Advances in genomics technology over recent years have led to the surprising discovery that the genome is far more pervasively transcribed than was previously appreciated. Much of the newly-discovered transcriptome appears to represent long non-coding RNA (lncRNA), a heterogeneous group of largely uncharacterised transcripts.
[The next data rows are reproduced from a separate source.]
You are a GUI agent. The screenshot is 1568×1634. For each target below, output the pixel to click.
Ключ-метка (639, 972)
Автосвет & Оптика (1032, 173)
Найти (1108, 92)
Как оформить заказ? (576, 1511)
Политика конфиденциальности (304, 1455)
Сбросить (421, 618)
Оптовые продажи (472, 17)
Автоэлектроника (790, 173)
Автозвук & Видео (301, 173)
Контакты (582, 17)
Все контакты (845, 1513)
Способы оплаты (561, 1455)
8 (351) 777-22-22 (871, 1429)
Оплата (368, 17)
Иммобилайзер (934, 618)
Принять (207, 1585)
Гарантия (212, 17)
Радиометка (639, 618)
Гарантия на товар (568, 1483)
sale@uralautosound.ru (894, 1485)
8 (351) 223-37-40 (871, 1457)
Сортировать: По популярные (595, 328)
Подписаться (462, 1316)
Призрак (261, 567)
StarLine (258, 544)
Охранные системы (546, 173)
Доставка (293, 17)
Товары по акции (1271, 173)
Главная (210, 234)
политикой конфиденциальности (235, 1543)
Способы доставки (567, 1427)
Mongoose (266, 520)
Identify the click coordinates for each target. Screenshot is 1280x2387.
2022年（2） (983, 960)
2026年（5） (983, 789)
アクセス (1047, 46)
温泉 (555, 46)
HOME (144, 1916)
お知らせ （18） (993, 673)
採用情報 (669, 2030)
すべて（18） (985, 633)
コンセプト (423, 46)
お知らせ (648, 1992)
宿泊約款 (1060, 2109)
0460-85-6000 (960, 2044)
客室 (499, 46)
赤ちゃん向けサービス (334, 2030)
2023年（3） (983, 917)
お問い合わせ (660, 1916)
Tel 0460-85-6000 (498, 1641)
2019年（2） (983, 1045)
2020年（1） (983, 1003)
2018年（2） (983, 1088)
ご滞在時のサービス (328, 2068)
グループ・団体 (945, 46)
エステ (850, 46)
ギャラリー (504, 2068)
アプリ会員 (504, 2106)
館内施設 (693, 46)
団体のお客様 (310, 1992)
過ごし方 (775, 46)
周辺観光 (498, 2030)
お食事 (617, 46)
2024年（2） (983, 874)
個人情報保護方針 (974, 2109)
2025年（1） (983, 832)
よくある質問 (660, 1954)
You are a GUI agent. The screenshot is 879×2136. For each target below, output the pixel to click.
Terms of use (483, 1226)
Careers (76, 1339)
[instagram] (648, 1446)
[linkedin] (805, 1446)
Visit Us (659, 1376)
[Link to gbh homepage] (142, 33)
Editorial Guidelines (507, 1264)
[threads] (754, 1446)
Understanding the biological function of these molecules represents a major challenge and researchers from the University of Bristol discuss some of the progress made to date. One major theme of lncRNA biology seems to be the existence of a network of interactions with microRNA (miRNA) pathways. lncRNA has been shown to act as both a source and an inhibitory regulator of miRNA. At the transcriptional level, a model is emerging whereby lncRNA bridges DNA and protein by binding to chromatin and serving as a scaffold for modifying protein complexes. Such a mechanism can bridge promoters to enhancers or enhancer-like non-coding genes by regulating chromatin looping, as well as conferring specificity on histone modifying complexes by directing them to specific loci.
The ceRNA hypothesis
mRNA contains MREs (ovals), which are normally located within the 3′ UTR. miRNA binding to the identical MREs may be present in a number of ncRNA species, including pseudogenes, circRNAs, other forms of lncRNA, and independently-transcribed mRNA 3′ UTRs. All of these RNAs could potentially compete for a limited pool of miRNA, thus positively regulating gene expression. lncRNA and circRNA may carry MREs for multiple miRNAs (indicated by differently coloured ovals).